- _Aim of the task_
Transcribe exactly the lines that fall between the one holding "Image resolution: width=1568" and the one holding "Given: Switch to the Planning tab", inclusive, from the entries below.
[Data for this exercise Boundary: Start]
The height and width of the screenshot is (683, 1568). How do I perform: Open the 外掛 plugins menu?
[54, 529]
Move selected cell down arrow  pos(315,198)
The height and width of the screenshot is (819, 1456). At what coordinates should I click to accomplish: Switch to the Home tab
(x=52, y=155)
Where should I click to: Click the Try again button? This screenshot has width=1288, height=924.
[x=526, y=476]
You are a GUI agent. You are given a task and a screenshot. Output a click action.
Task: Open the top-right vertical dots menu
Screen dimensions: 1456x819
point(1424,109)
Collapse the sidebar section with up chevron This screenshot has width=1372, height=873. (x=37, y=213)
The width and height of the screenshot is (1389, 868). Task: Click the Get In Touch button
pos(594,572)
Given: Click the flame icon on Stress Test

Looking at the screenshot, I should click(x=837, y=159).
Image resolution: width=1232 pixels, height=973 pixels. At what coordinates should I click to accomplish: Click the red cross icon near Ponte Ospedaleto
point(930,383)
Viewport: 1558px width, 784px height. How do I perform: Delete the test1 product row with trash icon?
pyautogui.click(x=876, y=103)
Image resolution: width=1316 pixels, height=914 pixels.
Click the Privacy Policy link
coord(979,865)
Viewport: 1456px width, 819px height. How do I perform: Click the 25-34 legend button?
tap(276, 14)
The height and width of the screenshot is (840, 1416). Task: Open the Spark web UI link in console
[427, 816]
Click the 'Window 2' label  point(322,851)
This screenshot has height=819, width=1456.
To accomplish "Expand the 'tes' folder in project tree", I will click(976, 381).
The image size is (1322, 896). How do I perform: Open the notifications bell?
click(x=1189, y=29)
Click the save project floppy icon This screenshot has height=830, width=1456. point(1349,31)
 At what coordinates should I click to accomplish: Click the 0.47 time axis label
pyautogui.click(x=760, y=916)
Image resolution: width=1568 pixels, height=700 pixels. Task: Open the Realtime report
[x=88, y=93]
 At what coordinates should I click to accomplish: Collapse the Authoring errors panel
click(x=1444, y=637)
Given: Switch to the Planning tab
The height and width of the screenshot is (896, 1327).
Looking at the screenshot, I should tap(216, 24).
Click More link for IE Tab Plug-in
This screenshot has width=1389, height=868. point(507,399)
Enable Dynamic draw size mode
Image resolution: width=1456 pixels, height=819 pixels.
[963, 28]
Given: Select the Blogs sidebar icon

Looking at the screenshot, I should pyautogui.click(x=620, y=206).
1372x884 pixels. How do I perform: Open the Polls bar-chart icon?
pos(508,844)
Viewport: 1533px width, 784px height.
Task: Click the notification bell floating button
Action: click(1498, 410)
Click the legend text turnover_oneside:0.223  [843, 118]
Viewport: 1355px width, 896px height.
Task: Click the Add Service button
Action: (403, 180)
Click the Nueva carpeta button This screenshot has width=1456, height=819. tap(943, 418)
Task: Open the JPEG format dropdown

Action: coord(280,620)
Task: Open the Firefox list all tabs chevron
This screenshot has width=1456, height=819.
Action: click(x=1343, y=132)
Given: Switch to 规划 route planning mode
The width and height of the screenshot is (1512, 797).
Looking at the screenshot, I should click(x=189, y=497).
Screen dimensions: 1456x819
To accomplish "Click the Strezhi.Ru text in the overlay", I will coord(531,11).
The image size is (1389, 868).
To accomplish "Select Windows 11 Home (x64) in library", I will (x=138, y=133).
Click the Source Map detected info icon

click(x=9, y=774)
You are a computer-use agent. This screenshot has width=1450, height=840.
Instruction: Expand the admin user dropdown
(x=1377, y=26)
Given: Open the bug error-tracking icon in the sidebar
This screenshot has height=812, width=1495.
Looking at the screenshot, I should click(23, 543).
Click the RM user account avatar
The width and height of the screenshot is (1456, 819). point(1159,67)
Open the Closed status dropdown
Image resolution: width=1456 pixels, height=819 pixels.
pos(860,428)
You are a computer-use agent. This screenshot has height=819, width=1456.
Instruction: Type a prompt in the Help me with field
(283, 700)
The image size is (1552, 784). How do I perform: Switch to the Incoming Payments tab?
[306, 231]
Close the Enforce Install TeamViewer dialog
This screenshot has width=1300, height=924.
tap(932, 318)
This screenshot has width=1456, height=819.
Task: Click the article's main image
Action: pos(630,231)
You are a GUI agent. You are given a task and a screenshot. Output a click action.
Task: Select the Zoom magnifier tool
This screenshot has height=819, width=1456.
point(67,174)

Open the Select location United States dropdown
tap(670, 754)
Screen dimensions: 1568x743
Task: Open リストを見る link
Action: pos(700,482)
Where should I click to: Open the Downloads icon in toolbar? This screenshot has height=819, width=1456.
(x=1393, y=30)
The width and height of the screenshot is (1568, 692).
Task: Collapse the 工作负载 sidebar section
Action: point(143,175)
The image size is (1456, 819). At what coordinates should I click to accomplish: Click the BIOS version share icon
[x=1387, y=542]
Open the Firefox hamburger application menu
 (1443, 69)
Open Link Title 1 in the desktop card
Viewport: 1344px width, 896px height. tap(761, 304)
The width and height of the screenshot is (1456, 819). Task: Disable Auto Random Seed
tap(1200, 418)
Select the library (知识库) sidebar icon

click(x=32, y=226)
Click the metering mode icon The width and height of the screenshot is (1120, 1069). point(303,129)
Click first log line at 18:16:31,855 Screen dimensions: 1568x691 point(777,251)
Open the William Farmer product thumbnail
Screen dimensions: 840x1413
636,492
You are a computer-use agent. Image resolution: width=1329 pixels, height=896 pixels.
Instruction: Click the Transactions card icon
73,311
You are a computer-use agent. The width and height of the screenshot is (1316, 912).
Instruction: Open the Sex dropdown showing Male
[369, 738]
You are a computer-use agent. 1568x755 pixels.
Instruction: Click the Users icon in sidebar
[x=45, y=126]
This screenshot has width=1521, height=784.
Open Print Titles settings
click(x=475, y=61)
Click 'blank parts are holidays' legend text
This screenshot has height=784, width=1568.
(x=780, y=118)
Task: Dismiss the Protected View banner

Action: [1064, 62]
[Data for this exercise Boundary: End]
- _Result_
Image resolution: width=1568 pixels, height=700 pixels. Task: Open the Realtime report
[x=88, y=93]
 At what coordinates should I click to accomplish: Collapse the Authoring errors panel
click(x=1444, y=637)
Given: Switch to the Planning tab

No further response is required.